Record extracts: Begin
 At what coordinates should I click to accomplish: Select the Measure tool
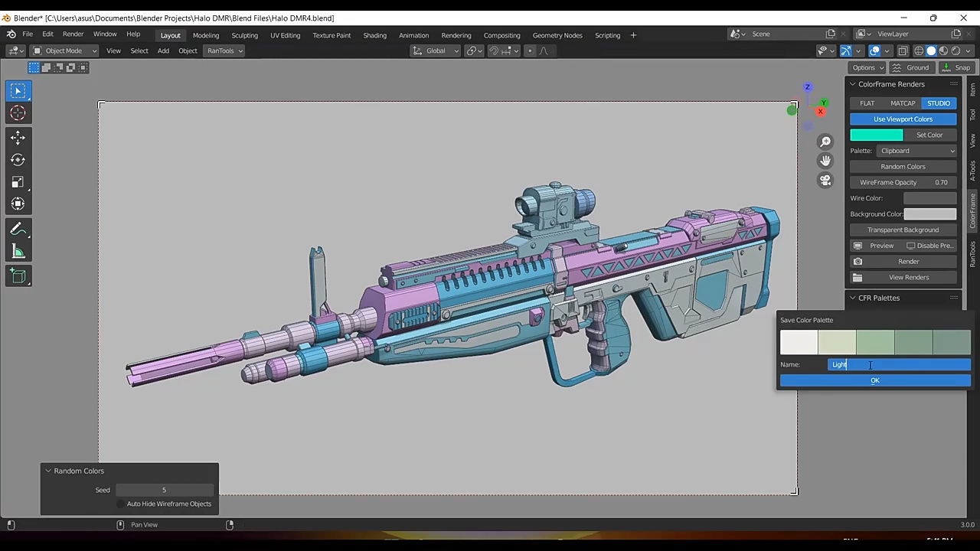[x=18, y=253]
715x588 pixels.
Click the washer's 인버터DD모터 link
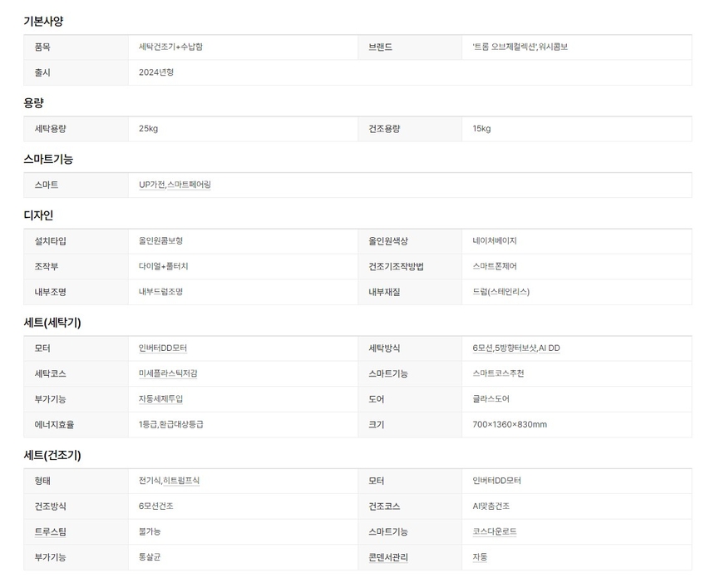coord(163,348)
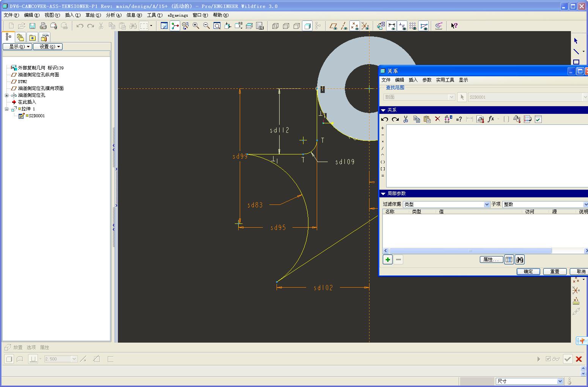Click the horizontal scrollbar in parameters table

tap(470, 251)
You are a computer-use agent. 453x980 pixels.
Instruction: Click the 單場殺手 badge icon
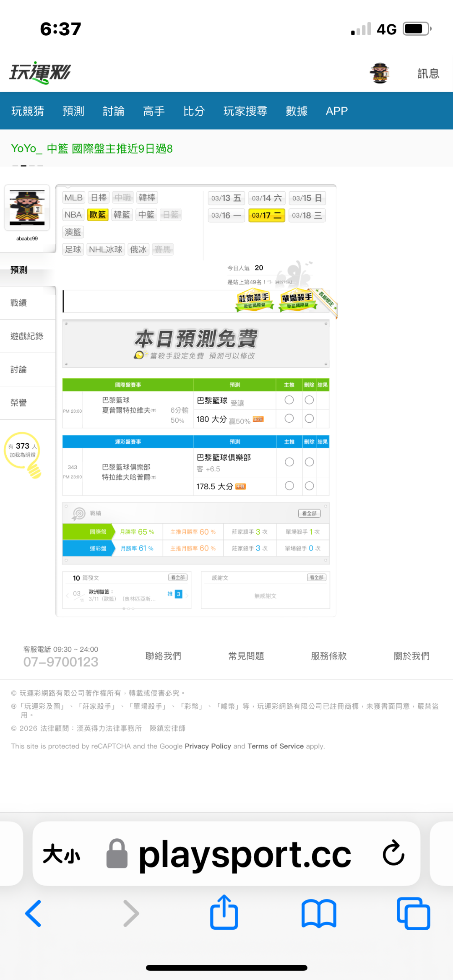pyautogui.click(x=297, y=300)
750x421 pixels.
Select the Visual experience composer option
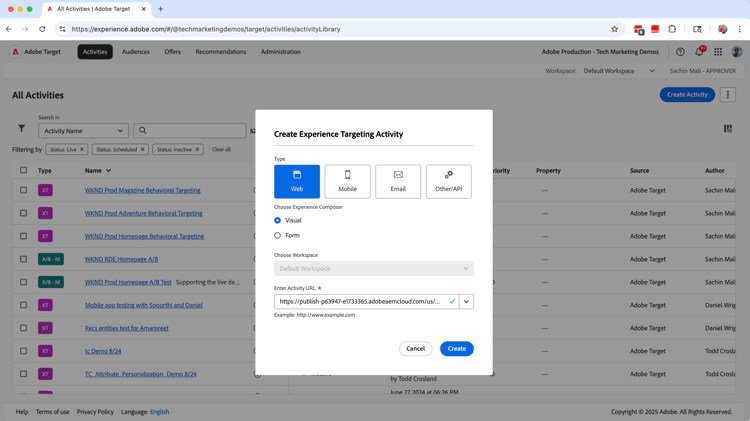pos(278,220)
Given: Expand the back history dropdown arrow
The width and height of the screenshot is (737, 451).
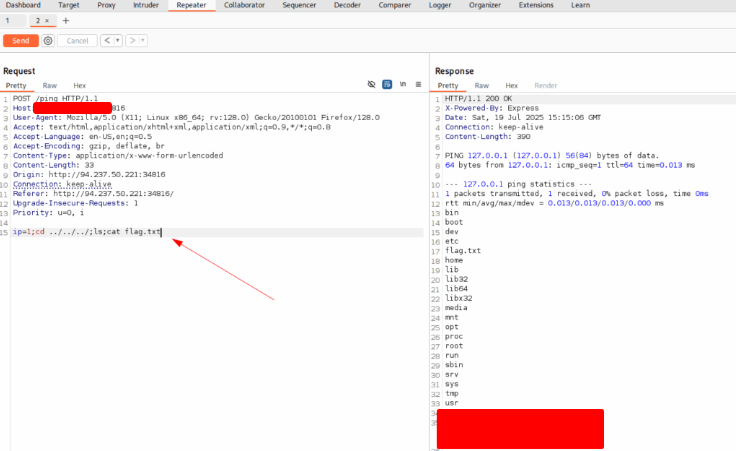Looking at the screenshot, I should (117, 40).
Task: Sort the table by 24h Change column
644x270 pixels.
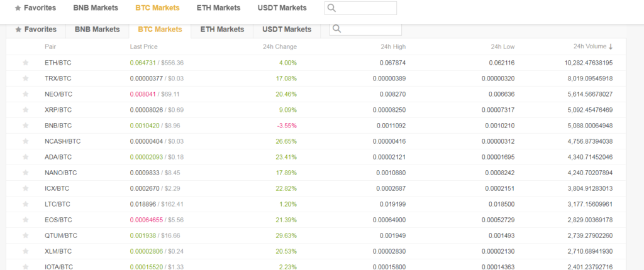Action: click(279, 46)
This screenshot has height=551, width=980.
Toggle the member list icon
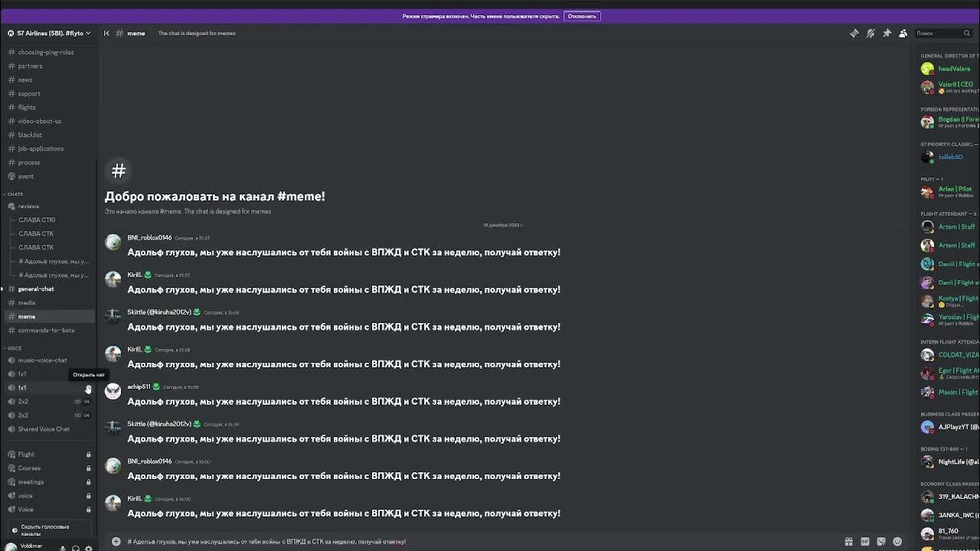pos(903,33)
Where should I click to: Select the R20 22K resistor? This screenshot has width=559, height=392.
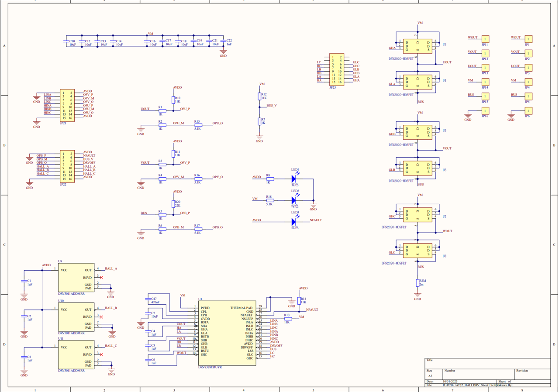tap(173, 204)
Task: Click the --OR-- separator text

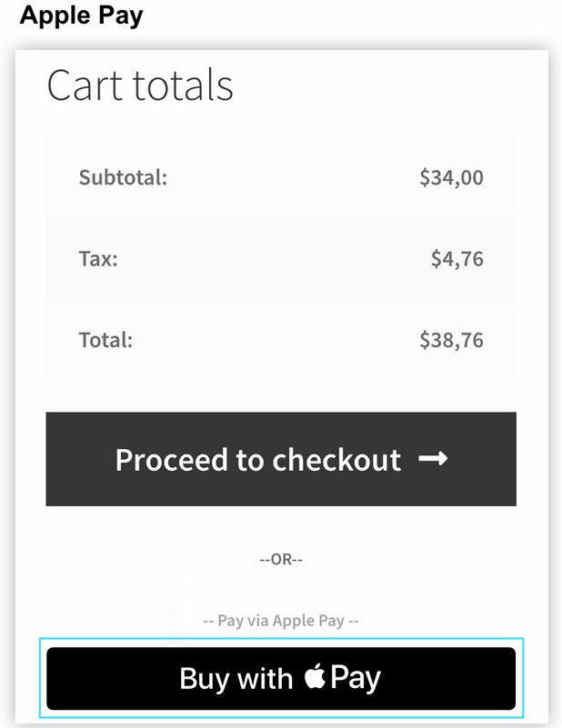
Record extracts: End
Your reply should consist of one number: how many lines above contain the word "Task".

2